= Work to be completed =
Copy the listing from the line containing "At what (x,y)" through the end of the listing, both included, swapping "screenshot" for "screen capture" and changing nothing else. Leave the pictures out of your answer.

Segment Open

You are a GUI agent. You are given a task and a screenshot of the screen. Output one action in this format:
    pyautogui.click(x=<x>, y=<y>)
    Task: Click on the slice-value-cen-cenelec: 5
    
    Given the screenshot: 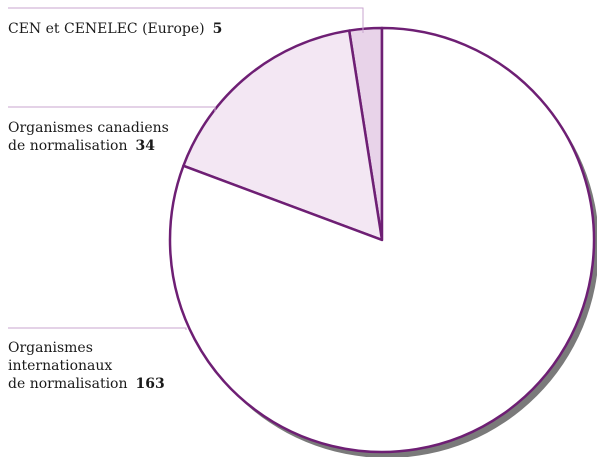 What is the action you would take?
    pyautogui.click(x=218, y=29)
    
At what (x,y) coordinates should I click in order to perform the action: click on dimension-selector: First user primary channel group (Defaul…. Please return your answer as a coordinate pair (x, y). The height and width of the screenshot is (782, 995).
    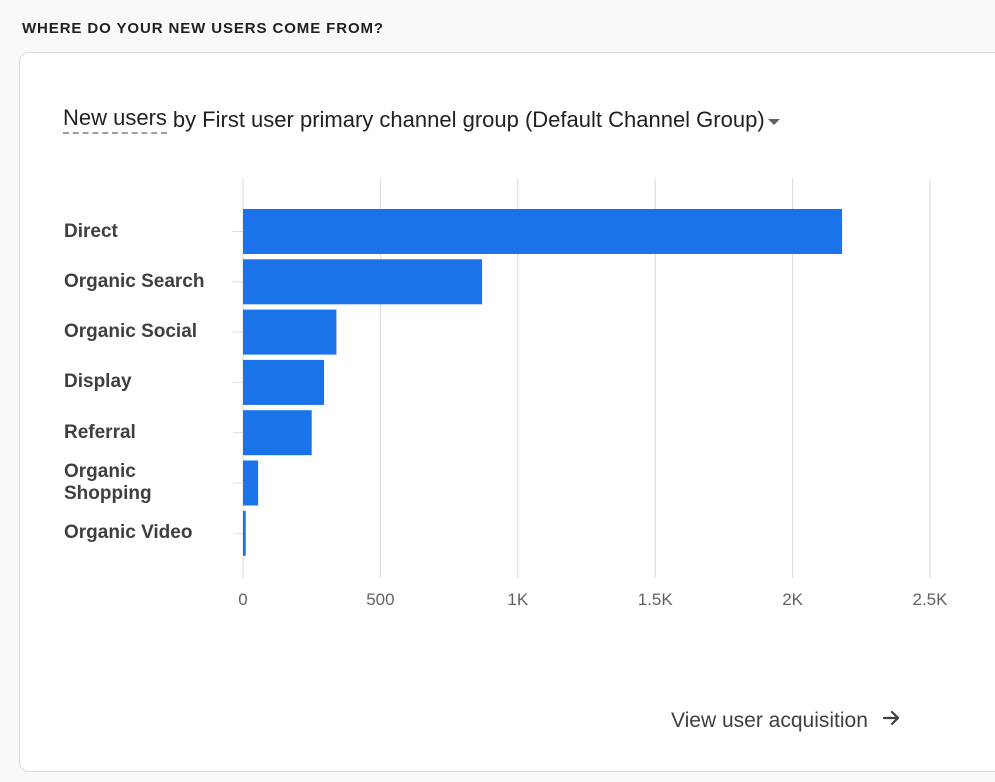
    Looking at the image, I should click on (484, 119).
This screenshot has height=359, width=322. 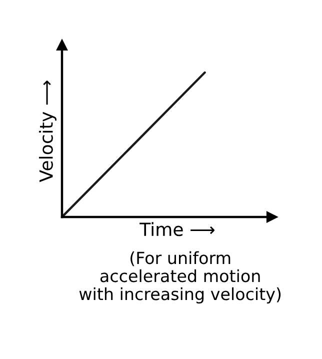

Segment Closed

= Result below =
At what (x,y) coordinates should I click in order to perform the action: click on dimension-selector: First user primary channel group (Defaul…. Please return your answer as a coordinate pair (x, y). The height and width of the screen capture is (782, 995).
    Looking at the image, I should click on (484, 119).
This screen capture has height=359, width=322. 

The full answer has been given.